▶ _ASSIGNMENT_:
Look through the data below and extract, unchanged, the lines from the one that contains "Atalaya (37, 165)" to the one that contains "Eroski (39, 1363)", both included.

▶ _DATA FOR REVIEW_:
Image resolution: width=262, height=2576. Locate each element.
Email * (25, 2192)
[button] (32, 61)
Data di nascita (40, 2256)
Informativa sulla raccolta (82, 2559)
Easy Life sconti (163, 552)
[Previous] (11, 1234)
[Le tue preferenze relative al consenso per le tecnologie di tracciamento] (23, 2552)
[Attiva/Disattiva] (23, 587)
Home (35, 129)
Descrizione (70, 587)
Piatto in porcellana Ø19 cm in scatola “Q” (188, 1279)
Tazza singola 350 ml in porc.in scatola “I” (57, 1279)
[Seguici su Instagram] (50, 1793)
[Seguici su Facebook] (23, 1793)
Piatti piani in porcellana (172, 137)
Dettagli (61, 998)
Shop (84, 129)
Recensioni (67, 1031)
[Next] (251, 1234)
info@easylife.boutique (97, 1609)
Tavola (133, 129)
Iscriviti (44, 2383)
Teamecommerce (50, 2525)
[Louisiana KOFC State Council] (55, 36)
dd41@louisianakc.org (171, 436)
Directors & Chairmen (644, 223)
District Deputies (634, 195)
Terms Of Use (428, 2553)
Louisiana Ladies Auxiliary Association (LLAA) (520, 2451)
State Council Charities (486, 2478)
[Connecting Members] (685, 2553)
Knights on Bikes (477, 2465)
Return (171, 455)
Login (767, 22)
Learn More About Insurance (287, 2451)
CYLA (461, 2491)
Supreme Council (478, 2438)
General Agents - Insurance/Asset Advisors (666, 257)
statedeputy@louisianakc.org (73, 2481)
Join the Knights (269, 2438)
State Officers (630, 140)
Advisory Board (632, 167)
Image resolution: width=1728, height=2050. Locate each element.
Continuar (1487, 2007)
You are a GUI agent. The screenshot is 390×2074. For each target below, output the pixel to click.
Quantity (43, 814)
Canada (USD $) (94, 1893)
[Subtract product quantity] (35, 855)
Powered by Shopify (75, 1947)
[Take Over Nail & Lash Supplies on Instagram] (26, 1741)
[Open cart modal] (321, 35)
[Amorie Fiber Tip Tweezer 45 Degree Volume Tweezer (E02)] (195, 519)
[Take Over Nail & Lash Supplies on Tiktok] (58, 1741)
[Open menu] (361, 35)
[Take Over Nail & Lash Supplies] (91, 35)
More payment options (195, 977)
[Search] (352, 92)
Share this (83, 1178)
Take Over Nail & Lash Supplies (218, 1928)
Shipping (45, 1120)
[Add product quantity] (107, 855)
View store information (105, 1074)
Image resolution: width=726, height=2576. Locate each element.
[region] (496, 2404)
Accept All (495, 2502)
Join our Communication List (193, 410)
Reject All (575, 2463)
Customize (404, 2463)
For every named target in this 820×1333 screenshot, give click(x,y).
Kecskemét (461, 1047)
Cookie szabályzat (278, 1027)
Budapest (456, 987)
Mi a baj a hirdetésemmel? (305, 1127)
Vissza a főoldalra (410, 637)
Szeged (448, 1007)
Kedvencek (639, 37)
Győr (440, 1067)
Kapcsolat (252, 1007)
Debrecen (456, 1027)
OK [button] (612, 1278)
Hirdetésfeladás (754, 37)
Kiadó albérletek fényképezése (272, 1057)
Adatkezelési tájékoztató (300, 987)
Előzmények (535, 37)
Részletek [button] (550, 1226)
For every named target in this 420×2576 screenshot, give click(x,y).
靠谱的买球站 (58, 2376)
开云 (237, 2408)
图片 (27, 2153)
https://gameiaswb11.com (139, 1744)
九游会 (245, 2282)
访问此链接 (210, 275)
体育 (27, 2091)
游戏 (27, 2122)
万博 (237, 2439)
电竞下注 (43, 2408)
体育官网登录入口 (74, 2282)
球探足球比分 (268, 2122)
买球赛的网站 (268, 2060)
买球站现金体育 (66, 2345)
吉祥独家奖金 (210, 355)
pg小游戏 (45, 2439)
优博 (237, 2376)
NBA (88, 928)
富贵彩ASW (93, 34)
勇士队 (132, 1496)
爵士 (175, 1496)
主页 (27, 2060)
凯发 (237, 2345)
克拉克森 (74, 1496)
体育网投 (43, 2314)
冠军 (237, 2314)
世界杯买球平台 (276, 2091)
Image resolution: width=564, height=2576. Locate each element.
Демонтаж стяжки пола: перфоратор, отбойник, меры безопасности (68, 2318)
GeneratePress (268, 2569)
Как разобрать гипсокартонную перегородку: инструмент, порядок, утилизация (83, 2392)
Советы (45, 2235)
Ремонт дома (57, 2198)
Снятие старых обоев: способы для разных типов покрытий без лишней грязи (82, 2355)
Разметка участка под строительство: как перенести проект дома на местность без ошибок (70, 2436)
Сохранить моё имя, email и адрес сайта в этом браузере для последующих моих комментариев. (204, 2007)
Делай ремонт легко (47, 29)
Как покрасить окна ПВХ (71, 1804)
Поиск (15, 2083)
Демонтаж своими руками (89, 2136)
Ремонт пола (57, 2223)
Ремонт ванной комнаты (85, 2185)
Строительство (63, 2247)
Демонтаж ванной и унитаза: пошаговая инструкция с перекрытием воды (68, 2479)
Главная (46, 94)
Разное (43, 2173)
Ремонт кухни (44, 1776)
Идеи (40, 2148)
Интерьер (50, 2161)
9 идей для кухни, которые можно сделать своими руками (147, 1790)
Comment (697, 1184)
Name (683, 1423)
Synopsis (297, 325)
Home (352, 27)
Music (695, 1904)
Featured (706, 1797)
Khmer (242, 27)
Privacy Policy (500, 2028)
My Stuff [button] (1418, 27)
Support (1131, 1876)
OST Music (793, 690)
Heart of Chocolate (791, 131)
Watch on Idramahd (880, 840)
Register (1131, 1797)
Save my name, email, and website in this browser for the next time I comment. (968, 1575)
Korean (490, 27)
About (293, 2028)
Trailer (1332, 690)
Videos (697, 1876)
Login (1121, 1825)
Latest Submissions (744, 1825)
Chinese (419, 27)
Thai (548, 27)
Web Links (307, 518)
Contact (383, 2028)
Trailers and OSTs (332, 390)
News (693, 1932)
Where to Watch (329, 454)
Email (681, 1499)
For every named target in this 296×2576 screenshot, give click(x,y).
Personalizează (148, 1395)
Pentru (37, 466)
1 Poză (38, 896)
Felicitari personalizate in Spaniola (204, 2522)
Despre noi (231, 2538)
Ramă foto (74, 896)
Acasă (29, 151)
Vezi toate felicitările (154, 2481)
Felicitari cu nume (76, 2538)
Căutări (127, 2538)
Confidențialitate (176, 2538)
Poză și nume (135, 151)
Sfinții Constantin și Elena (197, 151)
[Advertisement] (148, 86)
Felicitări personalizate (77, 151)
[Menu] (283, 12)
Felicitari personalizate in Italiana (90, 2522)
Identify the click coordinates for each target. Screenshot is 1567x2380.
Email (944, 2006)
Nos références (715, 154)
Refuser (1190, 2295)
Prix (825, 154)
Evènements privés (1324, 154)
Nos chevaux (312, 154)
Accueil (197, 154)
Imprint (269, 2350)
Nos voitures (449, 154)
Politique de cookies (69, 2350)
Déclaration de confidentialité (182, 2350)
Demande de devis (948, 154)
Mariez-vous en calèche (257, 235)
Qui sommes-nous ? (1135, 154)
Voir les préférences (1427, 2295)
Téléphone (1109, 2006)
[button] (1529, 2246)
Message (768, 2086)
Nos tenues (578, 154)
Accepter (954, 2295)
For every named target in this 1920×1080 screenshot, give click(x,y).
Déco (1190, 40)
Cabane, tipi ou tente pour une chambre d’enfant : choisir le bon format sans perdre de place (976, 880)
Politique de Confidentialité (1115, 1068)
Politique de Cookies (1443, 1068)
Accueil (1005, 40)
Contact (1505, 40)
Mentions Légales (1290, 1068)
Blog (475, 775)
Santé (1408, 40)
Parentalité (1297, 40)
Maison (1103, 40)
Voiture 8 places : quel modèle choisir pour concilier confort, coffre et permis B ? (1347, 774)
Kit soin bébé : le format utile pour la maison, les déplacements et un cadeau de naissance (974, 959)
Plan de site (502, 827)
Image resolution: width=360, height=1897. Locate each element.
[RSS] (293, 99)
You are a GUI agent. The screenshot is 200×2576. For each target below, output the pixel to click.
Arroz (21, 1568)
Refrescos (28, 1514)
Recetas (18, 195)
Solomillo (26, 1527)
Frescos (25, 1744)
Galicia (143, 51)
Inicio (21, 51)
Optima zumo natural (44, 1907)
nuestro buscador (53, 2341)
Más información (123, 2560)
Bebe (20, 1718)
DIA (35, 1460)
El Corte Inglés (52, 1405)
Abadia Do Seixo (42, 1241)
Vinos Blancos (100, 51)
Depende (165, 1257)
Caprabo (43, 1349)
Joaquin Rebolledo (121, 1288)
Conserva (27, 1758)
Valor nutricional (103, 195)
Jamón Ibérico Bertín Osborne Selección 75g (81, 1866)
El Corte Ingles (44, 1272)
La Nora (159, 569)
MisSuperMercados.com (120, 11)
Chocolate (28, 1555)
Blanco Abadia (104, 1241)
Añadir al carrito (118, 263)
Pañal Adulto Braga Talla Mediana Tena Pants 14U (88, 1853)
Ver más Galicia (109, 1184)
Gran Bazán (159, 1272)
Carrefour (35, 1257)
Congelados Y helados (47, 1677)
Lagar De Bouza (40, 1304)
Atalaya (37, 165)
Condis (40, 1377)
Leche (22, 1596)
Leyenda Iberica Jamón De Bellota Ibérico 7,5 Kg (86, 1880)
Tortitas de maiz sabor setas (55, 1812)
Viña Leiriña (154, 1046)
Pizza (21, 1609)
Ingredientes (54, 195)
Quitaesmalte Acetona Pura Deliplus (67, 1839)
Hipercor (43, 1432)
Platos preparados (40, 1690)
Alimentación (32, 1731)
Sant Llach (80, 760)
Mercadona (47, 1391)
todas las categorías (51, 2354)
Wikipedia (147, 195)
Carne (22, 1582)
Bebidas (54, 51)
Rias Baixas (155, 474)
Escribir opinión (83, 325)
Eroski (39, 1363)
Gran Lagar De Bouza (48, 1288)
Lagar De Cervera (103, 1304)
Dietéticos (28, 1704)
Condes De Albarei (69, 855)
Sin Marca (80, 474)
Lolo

▶ _COMPLETED TASK_:
Atalaya (37, 165)
Condis (40, 1377)
Leche (22, 1596)
Leyenda Iberica Jamón De Bellota Ibérico 7,5 Kg (86, 1880)
Tortitas de maiz sabor setas (55, 1812)
Viña Leiriña (154, 1046)
Pizza (21, 1609)
Ingredientes (54, 195)
Quitaesmalte Acetona Pura Deliplus (67, 1839)
Hipercor (43, 1432)
Platos preparados (40, 1690)
Alimentación (32, 1731)
Sant Llach (80, 760)
Mercadona (47, 1391)
todas las categorías (51, 2354)
Wikipedia (147, 195)
Carne (22, 1582)
Bebidas (54, 51)
Rias Baixas (155, 474)
Escribir opinión (83, 325)
Eroski (39, 1363)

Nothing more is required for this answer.